Saved entries:

--

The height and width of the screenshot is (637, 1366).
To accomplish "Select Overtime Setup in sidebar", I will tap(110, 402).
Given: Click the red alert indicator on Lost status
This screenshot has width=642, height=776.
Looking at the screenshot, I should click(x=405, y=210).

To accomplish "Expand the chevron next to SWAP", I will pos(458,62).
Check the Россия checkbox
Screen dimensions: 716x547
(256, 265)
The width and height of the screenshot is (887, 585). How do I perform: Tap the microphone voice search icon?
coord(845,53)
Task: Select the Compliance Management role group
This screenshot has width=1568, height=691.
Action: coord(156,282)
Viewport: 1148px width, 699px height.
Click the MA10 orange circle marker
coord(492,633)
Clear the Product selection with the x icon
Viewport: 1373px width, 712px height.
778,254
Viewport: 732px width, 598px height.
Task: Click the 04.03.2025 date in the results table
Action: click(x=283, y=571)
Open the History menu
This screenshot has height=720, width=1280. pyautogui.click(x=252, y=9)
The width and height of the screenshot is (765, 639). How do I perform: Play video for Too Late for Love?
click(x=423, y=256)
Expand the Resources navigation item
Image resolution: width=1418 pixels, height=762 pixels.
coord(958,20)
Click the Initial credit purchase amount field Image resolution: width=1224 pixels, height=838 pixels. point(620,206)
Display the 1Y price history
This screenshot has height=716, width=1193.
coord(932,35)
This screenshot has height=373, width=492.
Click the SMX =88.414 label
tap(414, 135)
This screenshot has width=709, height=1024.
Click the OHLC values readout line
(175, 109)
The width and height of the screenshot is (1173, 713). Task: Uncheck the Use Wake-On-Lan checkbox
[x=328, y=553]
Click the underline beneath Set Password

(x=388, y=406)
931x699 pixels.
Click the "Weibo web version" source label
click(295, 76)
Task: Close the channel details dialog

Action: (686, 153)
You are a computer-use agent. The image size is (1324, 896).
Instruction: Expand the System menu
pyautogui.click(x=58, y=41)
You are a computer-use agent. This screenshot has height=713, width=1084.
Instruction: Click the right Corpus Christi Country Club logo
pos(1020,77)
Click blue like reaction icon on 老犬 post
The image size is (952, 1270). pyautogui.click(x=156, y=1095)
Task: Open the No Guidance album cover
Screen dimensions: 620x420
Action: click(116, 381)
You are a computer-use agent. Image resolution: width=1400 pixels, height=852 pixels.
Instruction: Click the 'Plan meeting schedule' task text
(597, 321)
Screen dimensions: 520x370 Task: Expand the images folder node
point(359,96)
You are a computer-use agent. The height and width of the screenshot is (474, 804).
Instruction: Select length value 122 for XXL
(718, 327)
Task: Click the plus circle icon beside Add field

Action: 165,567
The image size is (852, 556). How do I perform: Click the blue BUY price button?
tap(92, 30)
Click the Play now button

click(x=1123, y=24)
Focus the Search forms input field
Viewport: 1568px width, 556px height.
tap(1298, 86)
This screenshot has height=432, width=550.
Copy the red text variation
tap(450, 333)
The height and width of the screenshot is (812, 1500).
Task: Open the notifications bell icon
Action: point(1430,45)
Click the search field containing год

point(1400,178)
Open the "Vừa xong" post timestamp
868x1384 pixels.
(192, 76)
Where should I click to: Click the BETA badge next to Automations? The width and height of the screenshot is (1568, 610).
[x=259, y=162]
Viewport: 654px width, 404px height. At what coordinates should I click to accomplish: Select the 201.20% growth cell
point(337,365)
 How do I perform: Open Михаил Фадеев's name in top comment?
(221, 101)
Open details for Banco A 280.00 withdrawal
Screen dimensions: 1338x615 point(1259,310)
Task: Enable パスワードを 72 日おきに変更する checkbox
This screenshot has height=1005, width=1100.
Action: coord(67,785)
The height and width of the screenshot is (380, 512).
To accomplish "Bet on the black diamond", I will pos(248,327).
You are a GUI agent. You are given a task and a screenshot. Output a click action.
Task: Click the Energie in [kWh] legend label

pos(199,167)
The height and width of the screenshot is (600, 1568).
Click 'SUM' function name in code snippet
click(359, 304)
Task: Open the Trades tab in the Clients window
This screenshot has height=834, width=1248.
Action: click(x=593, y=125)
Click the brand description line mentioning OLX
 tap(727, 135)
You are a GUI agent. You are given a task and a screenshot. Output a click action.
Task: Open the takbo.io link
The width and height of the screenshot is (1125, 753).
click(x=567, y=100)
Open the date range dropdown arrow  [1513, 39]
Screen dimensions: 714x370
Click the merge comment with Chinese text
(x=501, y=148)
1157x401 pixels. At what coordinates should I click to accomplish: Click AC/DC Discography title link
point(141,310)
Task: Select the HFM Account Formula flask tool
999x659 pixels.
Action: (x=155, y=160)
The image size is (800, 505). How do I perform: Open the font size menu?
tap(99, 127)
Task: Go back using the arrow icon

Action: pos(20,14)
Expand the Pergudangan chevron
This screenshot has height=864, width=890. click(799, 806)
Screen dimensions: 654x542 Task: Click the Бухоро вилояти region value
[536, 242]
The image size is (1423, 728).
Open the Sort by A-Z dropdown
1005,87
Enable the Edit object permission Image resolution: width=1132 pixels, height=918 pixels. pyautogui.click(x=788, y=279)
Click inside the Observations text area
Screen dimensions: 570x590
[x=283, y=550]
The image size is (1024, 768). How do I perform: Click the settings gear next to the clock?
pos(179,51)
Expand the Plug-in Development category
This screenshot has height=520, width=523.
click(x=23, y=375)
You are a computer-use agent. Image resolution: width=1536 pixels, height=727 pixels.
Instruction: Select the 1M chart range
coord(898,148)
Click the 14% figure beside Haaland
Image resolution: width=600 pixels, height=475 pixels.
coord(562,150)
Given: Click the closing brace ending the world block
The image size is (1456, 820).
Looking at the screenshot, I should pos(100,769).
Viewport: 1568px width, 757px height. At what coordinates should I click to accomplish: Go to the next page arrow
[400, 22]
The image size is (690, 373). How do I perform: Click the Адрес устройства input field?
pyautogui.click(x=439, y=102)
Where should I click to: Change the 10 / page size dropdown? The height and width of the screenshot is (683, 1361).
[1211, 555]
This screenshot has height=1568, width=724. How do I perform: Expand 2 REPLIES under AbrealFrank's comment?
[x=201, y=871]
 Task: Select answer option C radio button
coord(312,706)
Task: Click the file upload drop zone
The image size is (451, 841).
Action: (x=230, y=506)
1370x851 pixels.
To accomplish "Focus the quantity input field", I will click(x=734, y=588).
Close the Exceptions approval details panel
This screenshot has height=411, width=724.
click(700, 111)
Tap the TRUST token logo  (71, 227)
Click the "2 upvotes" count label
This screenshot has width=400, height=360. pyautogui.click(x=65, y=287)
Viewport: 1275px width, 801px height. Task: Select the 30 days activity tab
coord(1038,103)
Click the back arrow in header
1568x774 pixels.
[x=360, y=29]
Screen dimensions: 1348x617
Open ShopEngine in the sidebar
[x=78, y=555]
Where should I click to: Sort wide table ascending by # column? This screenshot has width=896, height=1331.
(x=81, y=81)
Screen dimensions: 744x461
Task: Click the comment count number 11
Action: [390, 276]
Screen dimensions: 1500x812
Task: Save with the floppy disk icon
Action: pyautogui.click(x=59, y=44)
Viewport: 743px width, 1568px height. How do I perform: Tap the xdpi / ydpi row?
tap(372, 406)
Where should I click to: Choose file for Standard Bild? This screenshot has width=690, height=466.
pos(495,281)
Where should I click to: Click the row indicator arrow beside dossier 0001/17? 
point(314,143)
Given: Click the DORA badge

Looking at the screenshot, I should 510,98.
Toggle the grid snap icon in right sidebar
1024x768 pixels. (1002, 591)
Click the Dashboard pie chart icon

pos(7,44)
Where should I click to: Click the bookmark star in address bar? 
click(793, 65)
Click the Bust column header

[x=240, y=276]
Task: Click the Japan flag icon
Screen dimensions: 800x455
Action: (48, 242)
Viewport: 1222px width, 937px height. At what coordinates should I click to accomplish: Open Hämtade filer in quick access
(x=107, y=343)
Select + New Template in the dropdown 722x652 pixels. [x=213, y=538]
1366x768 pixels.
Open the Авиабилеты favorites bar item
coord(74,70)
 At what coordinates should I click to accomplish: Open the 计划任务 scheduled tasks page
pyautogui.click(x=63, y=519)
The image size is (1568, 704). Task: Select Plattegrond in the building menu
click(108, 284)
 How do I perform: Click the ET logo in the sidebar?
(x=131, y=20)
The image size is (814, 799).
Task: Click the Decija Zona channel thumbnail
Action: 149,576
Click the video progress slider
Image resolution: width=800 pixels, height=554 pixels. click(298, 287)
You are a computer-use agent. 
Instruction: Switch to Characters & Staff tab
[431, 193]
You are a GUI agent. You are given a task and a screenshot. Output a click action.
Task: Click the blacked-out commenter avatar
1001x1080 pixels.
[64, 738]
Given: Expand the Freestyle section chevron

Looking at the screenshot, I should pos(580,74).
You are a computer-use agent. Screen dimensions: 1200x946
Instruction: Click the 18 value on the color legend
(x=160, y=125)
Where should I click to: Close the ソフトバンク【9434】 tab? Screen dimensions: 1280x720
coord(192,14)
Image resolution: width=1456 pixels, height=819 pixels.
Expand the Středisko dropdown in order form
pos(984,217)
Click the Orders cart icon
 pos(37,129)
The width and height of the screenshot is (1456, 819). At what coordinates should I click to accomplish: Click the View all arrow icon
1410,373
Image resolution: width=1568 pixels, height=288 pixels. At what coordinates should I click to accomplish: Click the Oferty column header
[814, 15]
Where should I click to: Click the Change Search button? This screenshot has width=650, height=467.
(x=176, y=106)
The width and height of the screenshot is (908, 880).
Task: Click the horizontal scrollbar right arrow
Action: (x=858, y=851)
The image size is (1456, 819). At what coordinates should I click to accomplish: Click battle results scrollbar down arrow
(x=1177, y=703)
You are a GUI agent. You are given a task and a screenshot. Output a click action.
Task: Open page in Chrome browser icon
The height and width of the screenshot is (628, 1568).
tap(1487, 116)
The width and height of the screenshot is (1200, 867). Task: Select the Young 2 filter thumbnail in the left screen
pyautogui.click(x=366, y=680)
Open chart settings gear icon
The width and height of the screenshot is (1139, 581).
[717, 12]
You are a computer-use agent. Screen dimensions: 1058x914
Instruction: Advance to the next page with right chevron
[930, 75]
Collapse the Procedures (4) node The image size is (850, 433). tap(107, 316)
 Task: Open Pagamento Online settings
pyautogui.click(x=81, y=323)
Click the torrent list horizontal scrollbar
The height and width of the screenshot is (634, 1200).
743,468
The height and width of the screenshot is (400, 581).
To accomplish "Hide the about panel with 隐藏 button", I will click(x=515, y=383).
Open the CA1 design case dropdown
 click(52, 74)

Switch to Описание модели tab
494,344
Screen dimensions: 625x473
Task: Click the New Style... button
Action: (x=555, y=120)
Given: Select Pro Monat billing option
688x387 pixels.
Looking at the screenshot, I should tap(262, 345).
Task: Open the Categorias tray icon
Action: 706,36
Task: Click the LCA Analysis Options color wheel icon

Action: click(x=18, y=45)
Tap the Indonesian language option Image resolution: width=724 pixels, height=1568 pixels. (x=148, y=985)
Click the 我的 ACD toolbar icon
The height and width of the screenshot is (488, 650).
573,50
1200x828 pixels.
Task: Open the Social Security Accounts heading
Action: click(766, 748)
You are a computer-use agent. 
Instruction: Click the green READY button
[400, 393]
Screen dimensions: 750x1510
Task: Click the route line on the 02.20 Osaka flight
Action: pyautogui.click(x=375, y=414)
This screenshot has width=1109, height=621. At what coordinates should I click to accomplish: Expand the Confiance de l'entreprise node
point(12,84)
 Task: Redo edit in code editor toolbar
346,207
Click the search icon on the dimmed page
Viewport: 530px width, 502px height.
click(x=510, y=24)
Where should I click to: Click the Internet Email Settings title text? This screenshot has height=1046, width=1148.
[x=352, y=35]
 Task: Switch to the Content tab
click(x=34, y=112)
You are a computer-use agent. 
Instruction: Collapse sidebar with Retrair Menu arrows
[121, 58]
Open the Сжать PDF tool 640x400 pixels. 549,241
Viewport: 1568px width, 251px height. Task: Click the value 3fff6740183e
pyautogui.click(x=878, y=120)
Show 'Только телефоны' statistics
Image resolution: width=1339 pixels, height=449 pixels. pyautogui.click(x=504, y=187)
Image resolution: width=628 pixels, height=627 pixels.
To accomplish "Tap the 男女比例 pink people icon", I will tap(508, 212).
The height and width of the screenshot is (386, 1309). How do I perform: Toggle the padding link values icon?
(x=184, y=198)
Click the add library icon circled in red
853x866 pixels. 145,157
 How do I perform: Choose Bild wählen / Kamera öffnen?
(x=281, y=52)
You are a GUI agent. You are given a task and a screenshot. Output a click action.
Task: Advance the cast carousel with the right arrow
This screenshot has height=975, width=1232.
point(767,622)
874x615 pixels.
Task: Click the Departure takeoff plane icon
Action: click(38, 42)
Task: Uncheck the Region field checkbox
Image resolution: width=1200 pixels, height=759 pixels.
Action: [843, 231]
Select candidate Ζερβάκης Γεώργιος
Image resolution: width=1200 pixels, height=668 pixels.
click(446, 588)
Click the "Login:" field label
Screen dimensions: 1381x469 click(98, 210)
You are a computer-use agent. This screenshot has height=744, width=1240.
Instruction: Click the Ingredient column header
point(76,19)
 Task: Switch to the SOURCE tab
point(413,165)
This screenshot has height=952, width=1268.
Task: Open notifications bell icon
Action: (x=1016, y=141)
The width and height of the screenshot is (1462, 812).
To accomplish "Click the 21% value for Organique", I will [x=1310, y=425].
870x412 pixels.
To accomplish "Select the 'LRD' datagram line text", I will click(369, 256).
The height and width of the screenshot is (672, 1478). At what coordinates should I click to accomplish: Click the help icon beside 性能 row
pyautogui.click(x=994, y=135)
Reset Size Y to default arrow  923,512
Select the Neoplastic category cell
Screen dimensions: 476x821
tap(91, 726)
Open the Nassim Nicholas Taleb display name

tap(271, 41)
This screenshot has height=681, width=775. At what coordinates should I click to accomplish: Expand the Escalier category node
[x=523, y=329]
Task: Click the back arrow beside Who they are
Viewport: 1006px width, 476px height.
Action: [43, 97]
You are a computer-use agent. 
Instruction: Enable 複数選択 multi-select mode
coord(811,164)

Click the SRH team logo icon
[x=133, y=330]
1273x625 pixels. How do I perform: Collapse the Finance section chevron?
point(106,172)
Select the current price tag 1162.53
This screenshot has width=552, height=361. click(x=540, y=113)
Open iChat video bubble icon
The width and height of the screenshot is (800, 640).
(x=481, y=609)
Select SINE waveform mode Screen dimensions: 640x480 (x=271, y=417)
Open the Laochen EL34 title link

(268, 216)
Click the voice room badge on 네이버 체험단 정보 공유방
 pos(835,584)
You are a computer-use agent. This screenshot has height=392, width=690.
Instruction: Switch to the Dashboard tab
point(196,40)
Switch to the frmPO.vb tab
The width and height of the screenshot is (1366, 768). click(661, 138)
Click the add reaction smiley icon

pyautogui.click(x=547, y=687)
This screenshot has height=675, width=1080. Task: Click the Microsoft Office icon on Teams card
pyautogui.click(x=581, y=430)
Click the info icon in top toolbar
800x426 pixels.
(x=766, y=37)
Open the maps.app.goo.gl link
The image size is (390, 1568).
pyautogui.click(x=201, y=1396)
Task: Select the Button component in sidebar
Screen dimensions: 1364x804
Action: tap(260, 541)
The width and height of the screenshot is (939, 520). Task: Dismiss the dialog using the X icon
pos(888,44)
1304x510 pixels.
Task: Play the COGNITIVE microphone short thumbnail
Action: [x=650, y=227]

--

DIRECTIONS
Repeat every line exactly, starting with the first line of the entries, and stop once the line containing "Expand the Resources navigation item" has been given.

YOUR RESPONSE
The height and width of the screenshot is (637, 1366).
To accomplish "Select Overtime Setup in sidebar", I will tap(110, 402).
Given: Click the red alert indicator on Lost status
This screenshot has width=642, height=776.
Looking at the screenshot, I should click(x=405, y=210).

To accomplish "Expand the chevron next to SWAP", I will pos(458,62).
Check the Россия checkbox
Screen dimensions: 716x547
(256, 265)
The width and height of the screenshot is (887, 585). How do I perform: Tap the microphone voice search icon?
coord(845,53)
Task: Select the Compliance Management role group
This screenshot has width=1568, height=691.
Action: coord(156,282)
Viewport: 1148px width, 699px height.
Click the MA10 orange circle marker
coord(492,633)
Clear the Product selection with the x icon
Viewport: 1373px width, 712px height.
778,254
Viewport: 732px width, 598px height.
Task: Click the 04.03.2025 date in the results table
Action: click(x=283, y=571)
Open the History menu
This screenshot has height=720, width=1280. pyautogui.click(x=252, y=9)
The width and height of the screenshot is (765, 639). How do I perform: Play video for Too Late for Love?
click(x=423, y=256)
Expand the Resources navigation item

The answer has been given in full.